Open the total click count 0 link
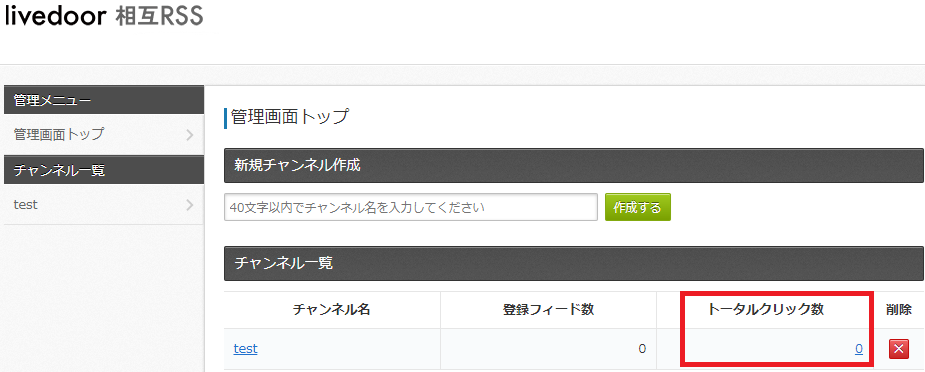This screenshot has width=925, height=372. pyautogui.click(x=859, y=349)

* * *

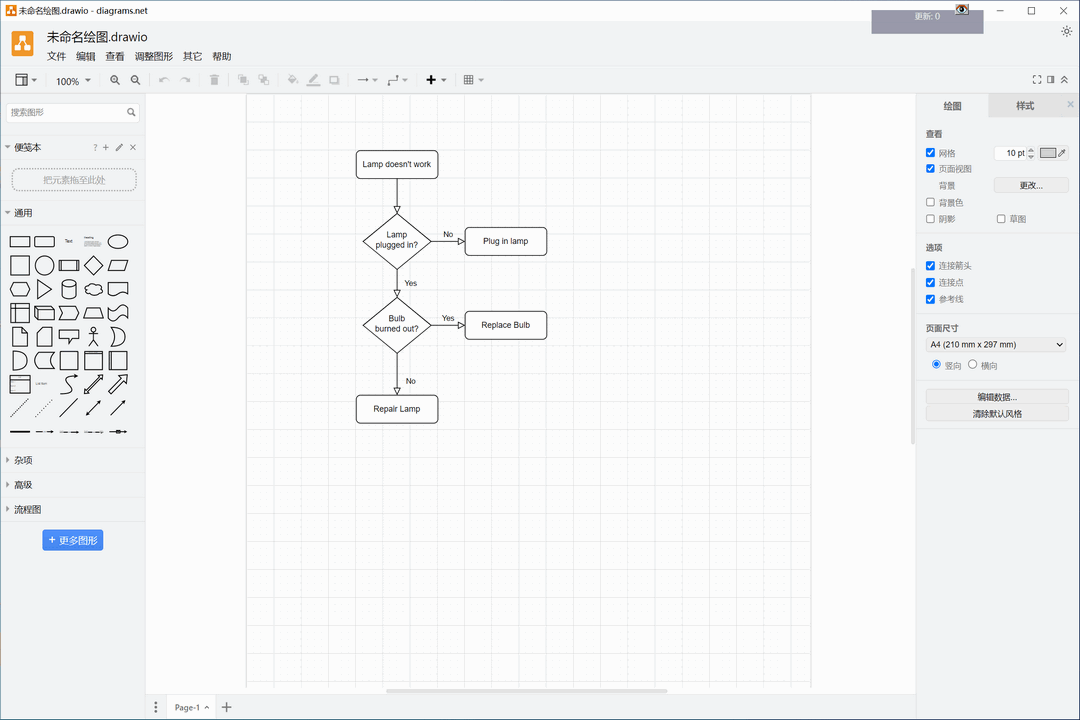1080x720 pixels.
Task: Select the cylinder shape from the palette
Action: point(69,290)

● 练习说明
请将从含有“1080x720 pixels.”的那一行起，到含有“Action: point(69,290)”的那一行为止（首尾两行均包括在内）的各行原样重写一遍，答案中不要包含图片。

● 参考答案
1080x720 pixels.
Task: Select the cylinder shape from the palette
Action: point(69,290)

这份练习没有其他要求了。